2. Postoperative Complication Risks:
- Explain the risks of postoperative complications, including bleeding, thrombosis, and infections. Extra caution is necessary when resuming anticoagulants to mitigate bleeding risks.
- There is a risk of restenosis or thrombosis after stent placement, making postoperative follow-up essential. Patients must contact the hospital promptly if abnormalities occur.

3. Hospital Stay and Postoperative Life:
- Hospitalization typically lasts one to several days post-surgery for close monitoring.
- Post-discharge, patients must follow restrictions (e.g., no heavy lifting or driving) for a specified period.
- Regular follow-up appointments (e.g., blood tests, echocardiography) are necessary to monitor recovery and treatment outcomes.

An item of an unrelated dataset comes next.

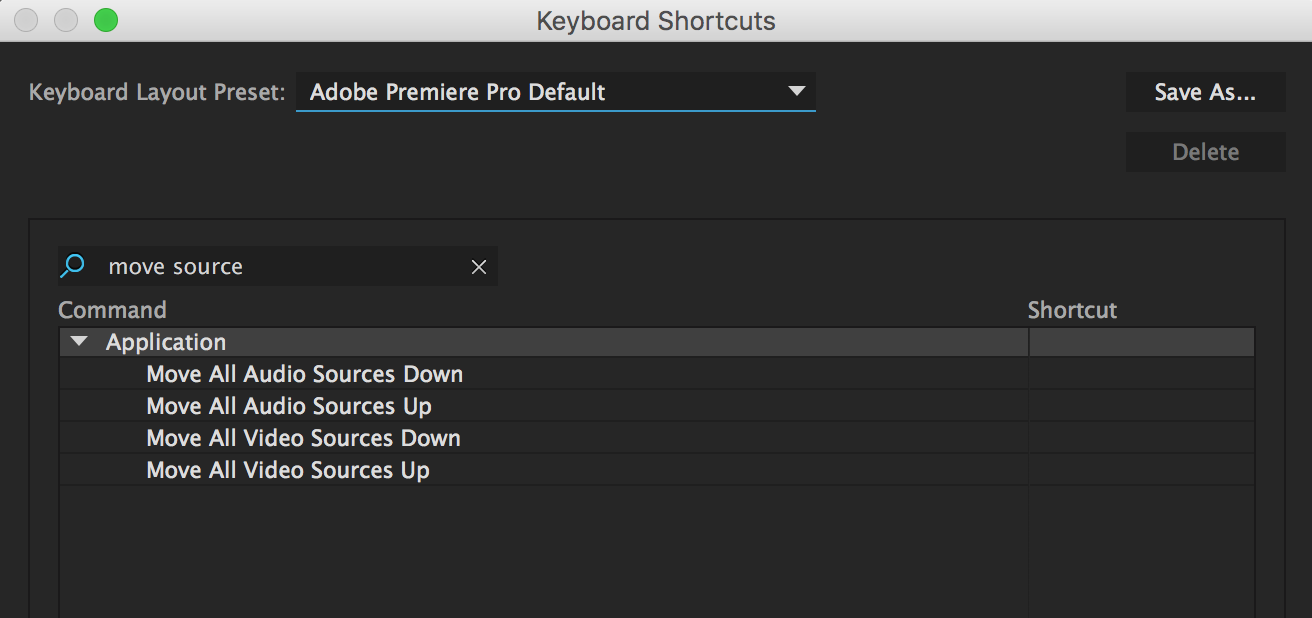The width and height of the screenshot is (1312, 618).
Task: Click shortcut cell for Move All Audio Sources Up
Action: (1141, 406)
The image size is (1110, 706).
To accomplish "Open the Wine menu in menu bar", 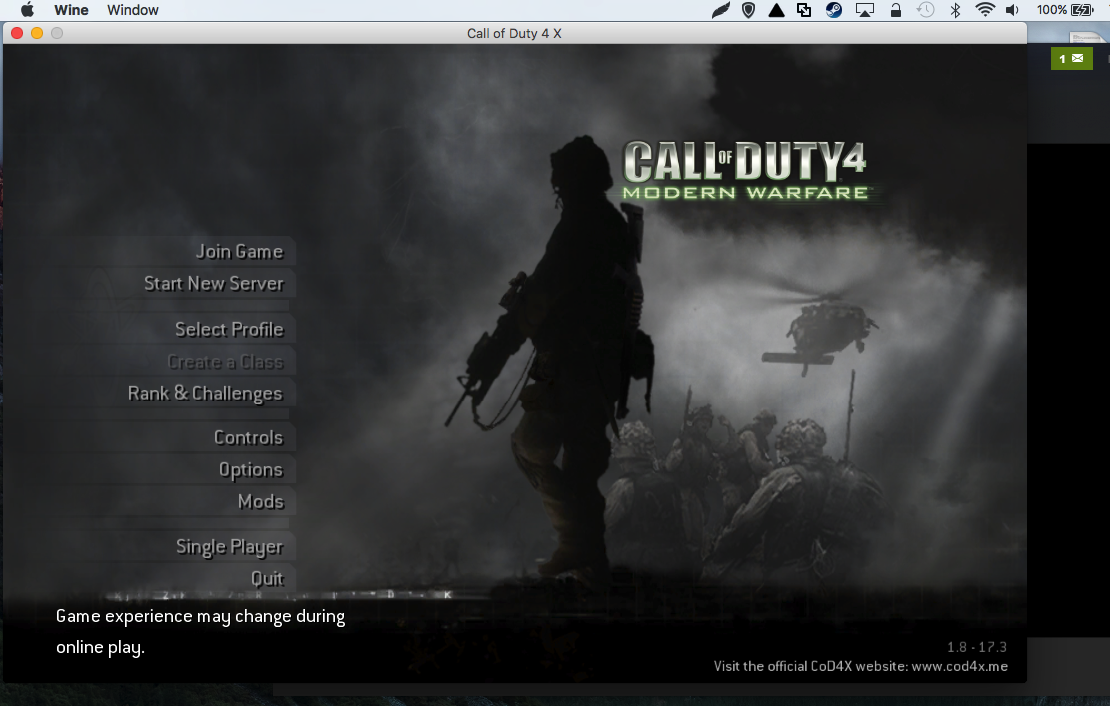I will tap(70, 10).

4. Cost-Related Precautions:
- Confirm estimated costs for surgery and treatment in advance.

5. Emergency Response:
- Prepare contact information for healthcare providers or attending physicians in case of abnormalities such as chest pain, shortness of breath, fever, or palpitations after discharge.
- In case of emergencies requiring urgent care, a 24-hour response system is available.